## OBJECTIVE
Pull out each line of the records containing the string "dimensions", copying those lines unchanged.

[Extracted records]
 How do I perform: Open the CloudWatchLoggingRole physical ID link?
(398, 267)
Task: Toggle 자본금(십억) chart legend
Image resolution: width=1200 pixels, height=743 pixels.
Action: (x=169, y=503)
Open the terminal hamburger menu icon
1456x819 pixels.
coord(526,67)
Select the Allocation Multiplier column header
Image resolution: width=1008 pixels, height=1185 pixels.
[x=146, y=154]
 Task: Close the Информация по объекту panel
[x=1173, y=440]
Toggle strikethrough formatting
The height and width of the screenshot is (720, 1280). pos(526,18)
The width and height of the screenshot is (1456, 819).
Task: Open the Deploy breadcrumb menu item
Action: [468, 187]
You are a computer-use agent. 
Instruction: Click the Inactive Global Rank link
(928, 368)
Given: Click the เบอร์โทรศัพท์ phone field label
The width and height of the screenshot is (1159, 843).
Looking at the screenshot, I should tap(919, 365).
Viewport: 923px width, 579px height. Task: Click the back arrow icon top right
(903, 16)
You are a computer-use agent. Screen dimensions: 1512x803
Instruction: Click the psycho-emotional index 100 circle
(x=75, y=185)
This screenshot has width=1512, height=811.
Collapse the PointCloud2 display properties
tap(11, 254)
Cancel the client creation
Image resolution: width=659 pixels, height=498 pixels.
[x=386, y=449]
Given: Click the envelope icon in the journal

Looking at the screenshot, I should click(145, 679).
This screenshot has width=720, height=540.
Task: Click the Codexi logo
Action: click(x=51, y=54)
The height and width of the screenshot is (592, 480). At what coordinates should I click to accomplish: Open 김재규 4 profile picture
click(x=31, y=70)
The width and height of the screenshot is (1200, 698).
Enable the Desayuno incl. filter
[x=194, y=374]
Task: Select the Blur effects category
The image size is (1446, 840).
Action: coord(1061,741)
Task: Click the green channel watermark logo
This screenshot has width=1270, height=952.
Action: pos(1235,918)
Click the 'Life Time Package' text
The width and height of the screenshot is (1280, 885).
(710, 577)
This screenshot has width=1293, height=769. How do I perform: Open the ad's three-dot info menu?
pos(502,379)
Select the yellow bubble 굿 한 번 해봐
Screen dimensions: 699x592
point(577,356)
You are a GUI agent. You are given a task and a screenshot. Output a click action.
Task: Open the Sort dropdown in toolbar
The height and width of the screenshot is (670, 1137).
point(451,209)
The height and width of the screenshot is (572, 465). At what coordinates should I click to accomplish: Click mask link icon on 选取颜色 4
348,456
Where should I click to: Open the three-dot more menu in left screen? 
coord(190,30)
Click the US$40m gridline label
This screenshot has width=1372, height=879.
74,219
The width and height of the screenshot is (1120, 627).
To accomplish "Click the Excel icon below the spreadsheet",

## TASK OUTPUT
You are a computer-use agent. Screen dimensions: 1512x803
Screen dimensions: 699x592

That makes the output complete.